YOUR GOAL - Please rewrite the material below, starting at the line that contains "Screen dimensions: 966x576" and continuing through the end of the material, keeping every line's wording but multiplying each answer coordinate by 1.75 and rounding to whole numbers, with halves rounded up. Leave the other numbers as they are, and omit the pictures from your answer.

Text and element pointing records -
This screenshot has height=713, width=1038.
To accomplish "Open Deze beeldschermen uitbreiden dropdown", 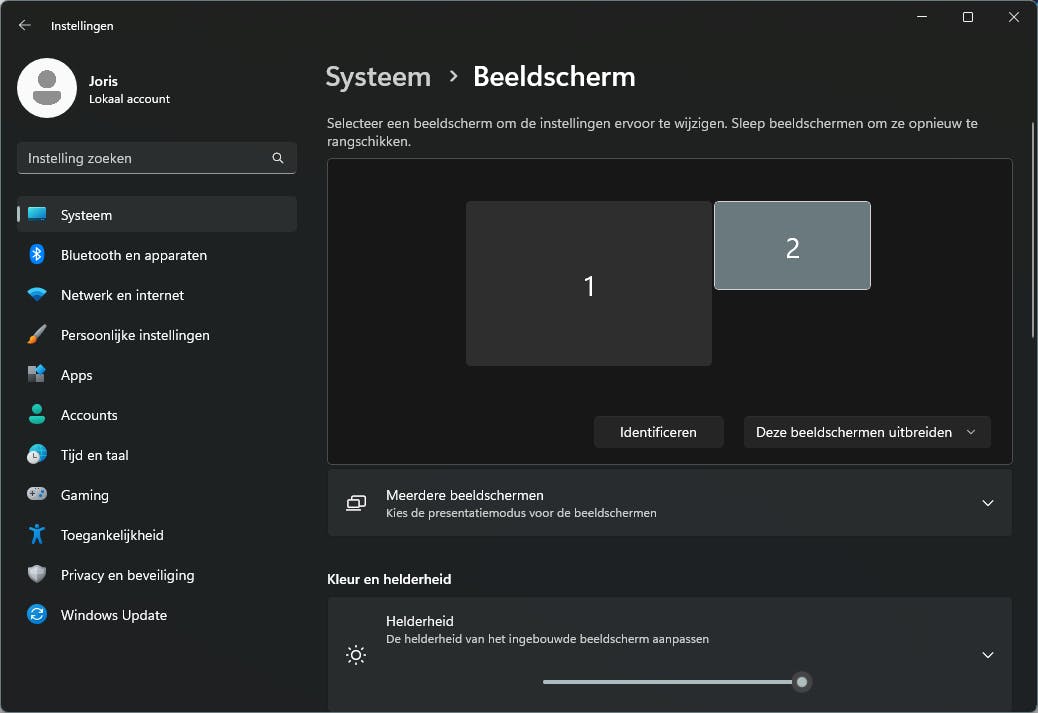I will point(866,432).
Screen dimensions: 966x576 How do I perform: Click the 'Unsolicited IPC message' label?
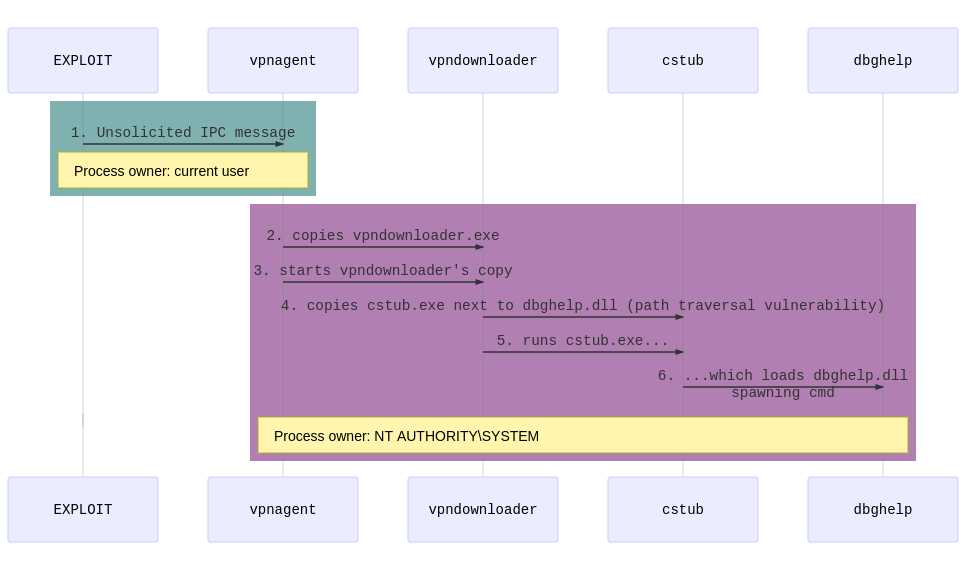coord(183,133)
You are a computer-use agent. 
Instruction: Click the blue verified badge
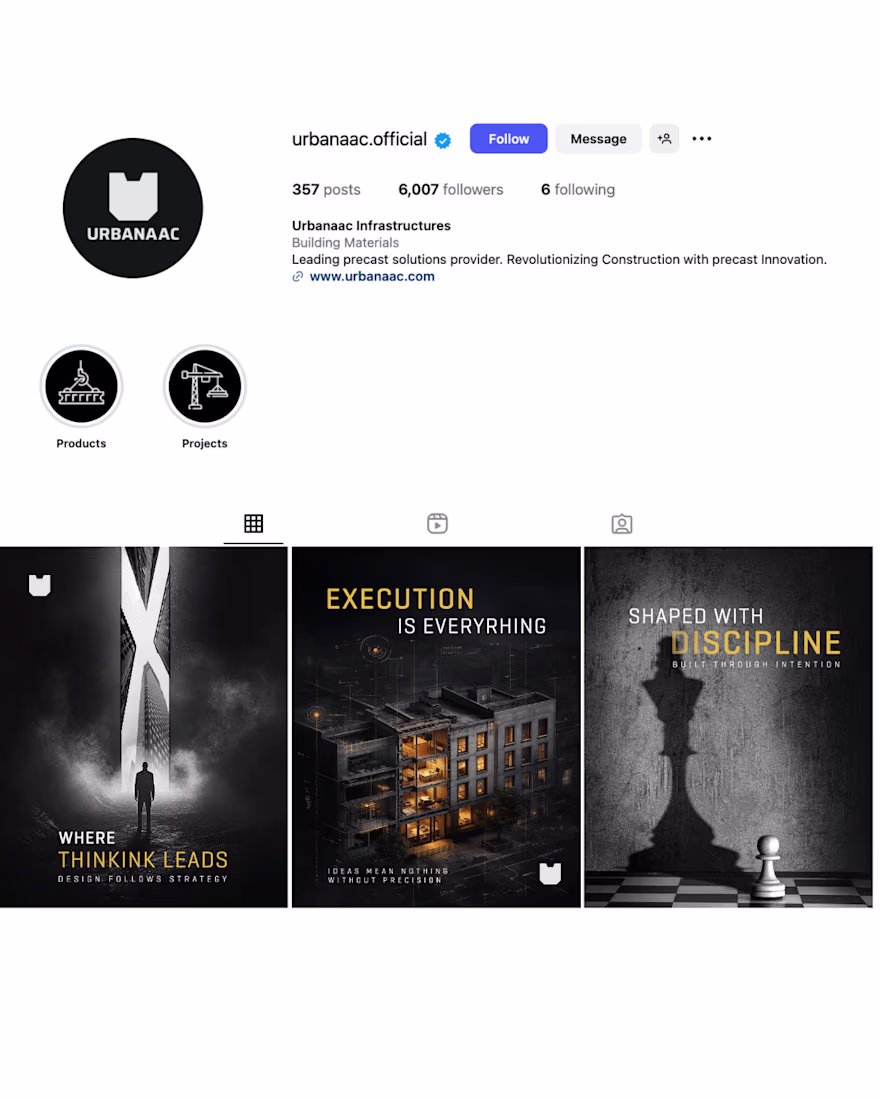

TASK ANSWER -
Screen dimensions: 966x576 How do I perform: Click the 'Unsolicited IPC message' label?
coord(320,233)
You are a computer-use agent. 
Instruction: Click the blue verified badge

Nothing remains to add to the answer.